Tags
Action, Ariel Vroman, CIA, Drama, Gal Gadot, Gary Oldman, Jordi Mollà, Kevin Costner, Memory transplant, Review, Ryan Reynolds, Sci-fi, Sociopath, The Dutchman, Thriller, Tommy Lee Jones, Wormhole program
D: Ariel Vromen / 108m
Cast: Kevin Costner, Gary Oldman, Tommy Lee Jones, Gal Gadot, Ryan Reynolds, Alice Eve, Michael Pitt, Jordi Mollà, Antje Traue, Amaury Nolasco, Scott Adkins, Lara Decaro
Emotionless career criminal and sociopath Jericho Stewart (Costner) has a motto: “You hurt me… I hurt you worse.” It’s tempting to rephrase said motto so that it reflects Criminal‘s effect on its audience: “You trust the movie… and it gets worse.” For the movie is an unappealing mix of action movie, paranoid thriller and sentimental drama, and it tries to be all these things at once, with varied results.
It begins with London-based CIA agent Bill Pope (Reynolds) being followed by a bunch of bad guys led by Elsa Mueller (Traue). He has a holdall full of money, but he manages to hide it. When he’s tricked into making an “escape” to a cement works, he finds himself under fire and eventually captured by terrorist nutjob Xavier Heimdahl (Mollà). Heimdahl (he’s Spanish but his Scandinavian surname elicits no comment from anyone) wants a flash drive that’s also in the holdall; on it is a wormhole program that will give him complete access and control over the US’s weapons and defence system. But Bill keeps schtum and is beaten to death.
But this is the movies and being dead doesn’t always mean being dead. In Criminal, the twist is that Bill’s memories can be accessed and transferred into the mind of another person; in theory, that is. Pioneer scientist Dr Mahal Franks (Jones) has been trying to get permission for human trial for five years, but with the CIA’s London overseer, Quaker Wells (Oldman), desperate to find the program’s creator, a hacker called Jan Stroop aka The Dutchman (Pitt) before he can sell it to the highest bidder (which was Bill before he was killed), he sees no option but to allow Franks to test his theory that transference of memories is possible in humans. But there’s a catch (isn’t there always?).

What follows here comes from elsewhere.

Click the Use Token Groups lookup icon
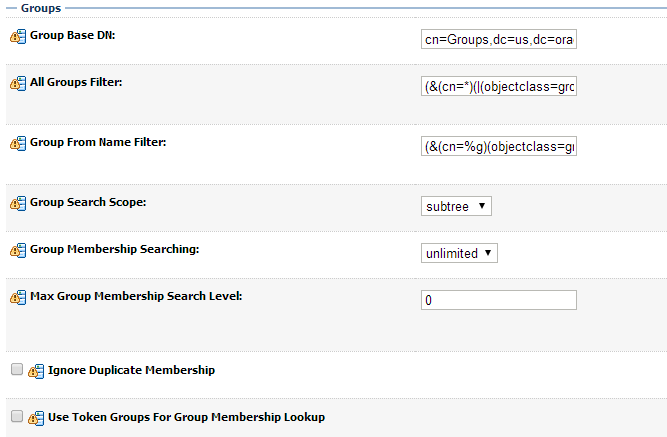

Franks’ best candidate to receive Bill’s memories is the aforementioned emotionless career criminal and sociopath Jericho Stewart. Currently in prison, he’s dragged from his cell in the US and shoved on a plane to the UK where Franks operates on him. When he comes to, Wells conveniently fills him in on what’s at stake and his part in it all, but Jericho pretends he doesn’t have any of Bill’s memories. Thinking he’s of no further use, Wells instructs two of his men to take Jericho out into the British countryside somewhere and kill him. But Jericho has other ideas, ideas that centre around a holdall full of money…
Criminal is a movie that offers three storylines for the price of one, and while each one would have made a respectable enough impact as a single movie, Douglas Cook and David Weisberg’s script gets so carried away with itself that the storylines tend to trip each other up and get entangled. Storyline one is a standard world-in-peril scenario that gives Gary Oldman the chance to run around and shout a lot about how much peril the world is in, while storyline two concerns Jericho Stewart’s coming to terms with having Bill’s feelings and emotions, two things he’s had no previous use for. And then there’s storyline three, the (very) unlikely relationship that develops between Jericho and Bill’s wife, Jill (Gadot).
It’s this last storyline that’s the most problematic, and not just because on their first meeting, Jericho uses duct tape to tie Jill to her bed before making off with her jewellery. No, it’s the alacrity with which she lets him stay the night when he returns the next time, albeit wounded and showing clear signs that her husband is in his head somewhere. And while Jan Stroop demonstrates his control over the US’s weapons and defence system by firing a nuclear warhead from a submarine in the atlantic, Jericho and Jill (now there’s a name for a spin-off TV series) share chicken and waffles with her daughter, Emma (Decaro). This is the point in the movie where storylines two and three ride roughshod over storyline one – it literally grinds to a halt – and any pretense of Criminal being an action thriller is forgotten.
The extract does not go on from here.